:: Exercise tasks ::
1. Decide whether each statement agrees with the text on ARCs in library collections, answering yes or no and quoting the deciding words of the text: (a) Suzi Steffen checked out a recent nonfiction book from her local public library. (b) Brian Farrey says that covers, major plot points and titles often change between ARC and final copy. (c) In the young adult author's case, the necessary parts of the story were underlined in 600 ARCs.
2. Duplicate the part of the text on ARCs in library collections that opens with the words containing "Typos do matter." and closes with "publisher are sloppy.".

:: Reading passage ::
I am talking about libraries that make ARCs part of their formal collection, complete with spine label.

Oh, some librarians I spoke to said "never!" But others told me of seeing ARCs in collections, or waiting to be processed, and educating both directors and technical staff of why ARCs shouldn't be on the shelf. Suzi Steffen of Oregon is an avid library user. She checked out a recent nonfiction book from her local public library. "I was shocked & pretty annoyed to see it's an ARC."

On a professional library listserv, a librarian justified adding ARCs to her permanent collection because low budgets meant fewer materials. I wonder – as budgets continue to fall, with other people adopt this "but I cannot afford the final book" attitude?

And really, what's the harm? It's just a few typos, right? Isn't putting books – even if they are ARCs – into the hands of customers the most important thing?

Brian Farrey explains that "in theory, there aren't many substantial changes between ARC and final copy. Most changes are to correct typos, clarify text (eliminate confusing or inconsistent plot points/character traits)."

Andrew Karre says that while "ideally, very few changes are made--mostly proofreading and adding details like bios, art, design tweaks, dedications, etc. In practice, a lot can change. I've seen covers change, major plot points change, and even titles."

Publishing is a business; and like any business, many factors go into the process and a tight timeline exists. An ARC is needed at a certain time, ready or not. Andrew explains, "Book publishing can be a bit like that famous I Love Lucy episode in the candy factory. The conveyor belt generally does not stop for anything."

Typos do matter. Sheila Ruth agrees, saying "even such minor errors reflect badly on a book, because they make the book look unprofessional."

I've read ARCs with grammar and spelling errors, knowing that those things would be corrected in the published book. But to read them in what is the final version of the book can take the reader away from the story and creates the impression that the writer and publisher are sloppy.
One young adult author I spoke with experienced a mix-up with her publisher, when the wrong book file was sent to the printer. The author and publisher realized that some things just had to be fixed before sending out the ARCs. Italics had been left out that would have rendered the story confusing. The solution? Sitting down and underlining the necessary parts of the story in the ARCs – all 600 of them.

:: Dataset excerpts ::
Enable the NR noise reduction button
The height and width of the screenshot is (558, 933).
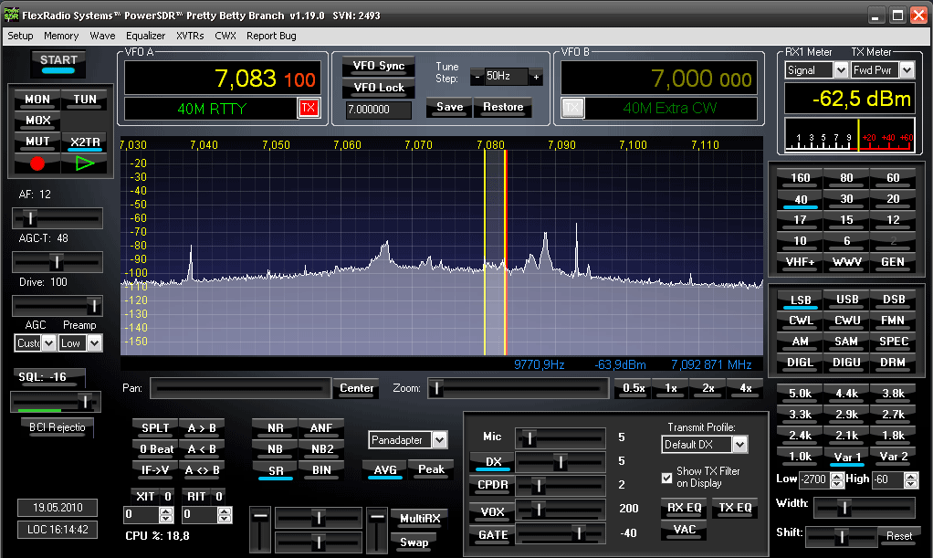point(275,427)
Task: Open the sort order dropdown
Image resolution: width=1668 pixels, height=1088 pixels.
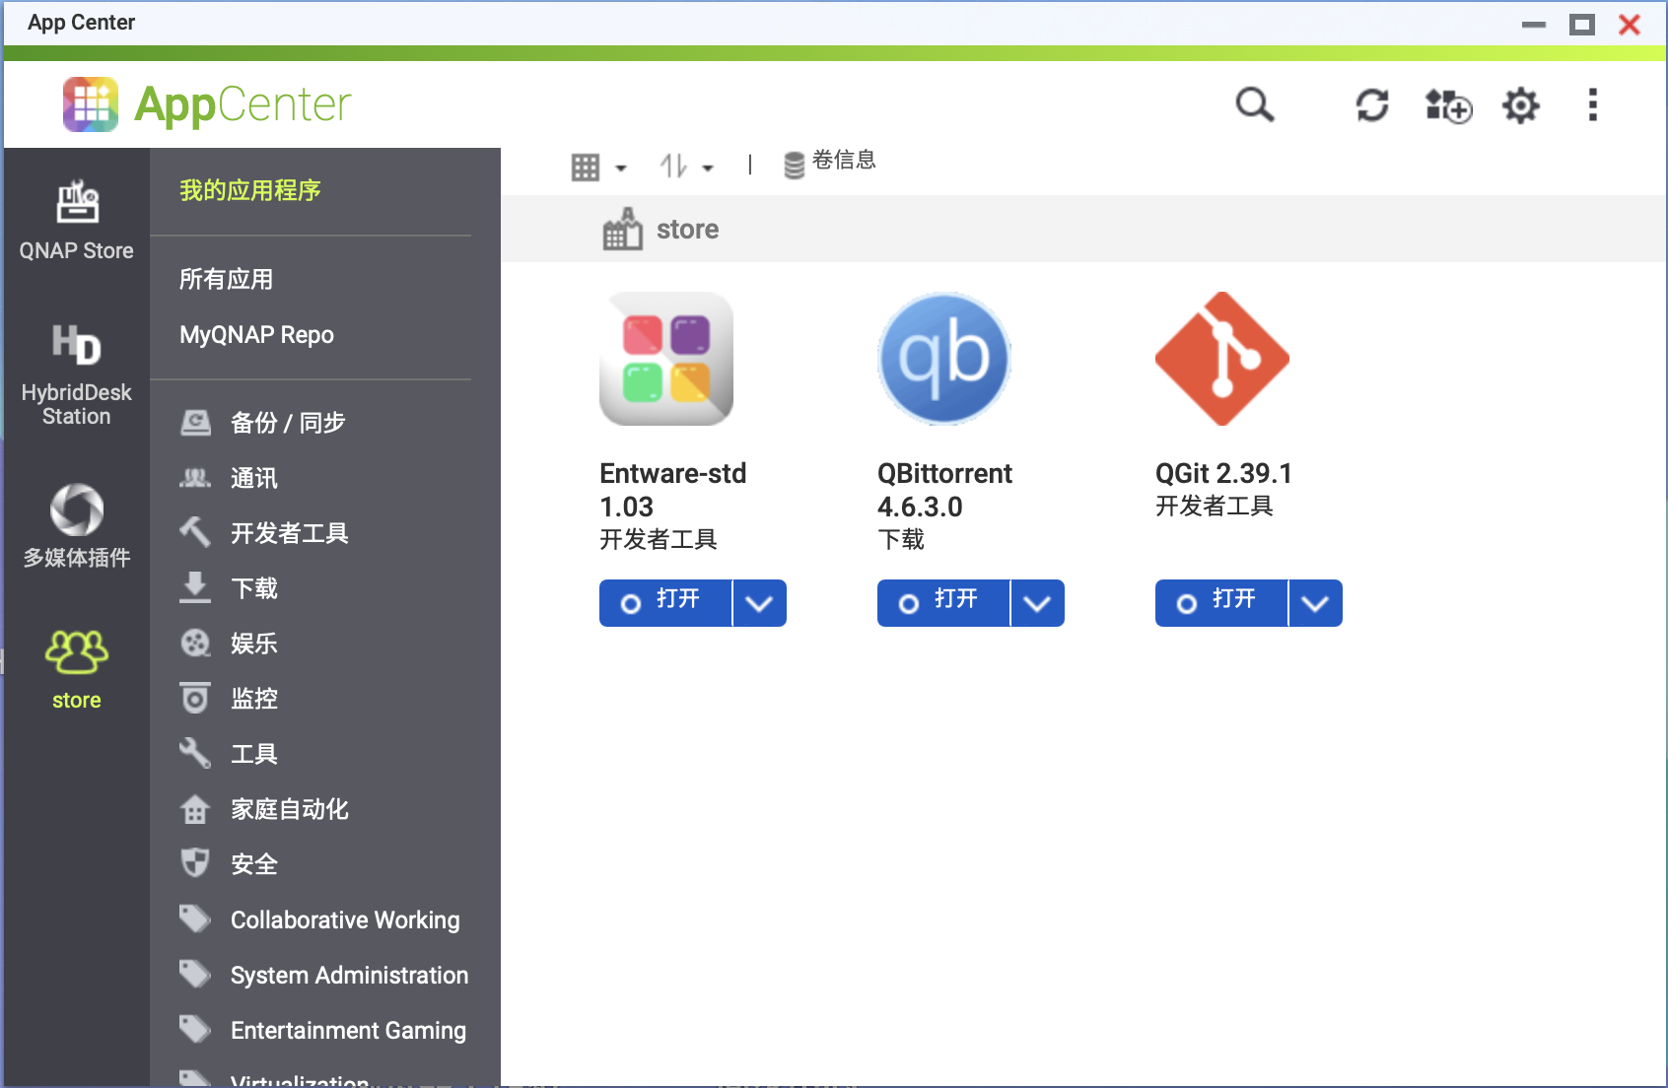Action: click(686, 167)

...

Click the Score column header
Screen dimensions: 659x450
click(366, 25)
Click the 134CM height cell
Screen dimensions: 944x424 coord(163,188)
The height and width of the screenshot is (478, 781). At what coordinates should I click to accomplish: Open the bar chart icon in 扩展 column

* * *

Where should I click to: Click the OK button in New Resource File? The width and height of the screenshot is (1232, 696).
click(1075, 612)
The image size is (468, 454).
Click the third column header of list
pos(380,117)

:: Solution set ::
1.
(a) Yes: "She checked out a recent nonfiction book from her local public library."
(b) No: "in theory, there aren't many substantial changes between ARC and final copy."
(c) Yes: "Sitting down and underlining the necessary parts of the story in the ARCs – all 600 of them."

2.
Typos do matter. Sheila Ruth agrees, saying "even such minor errors reflect badly on a book, because they make the book look unprofessional."

I've read ARCs with grammar and spelling errors, knowing that those things would be corrected in the published book. But to read them in what is the final version of the book can take the reader away from the story and creates the impression that the writer and publisher are sloppy.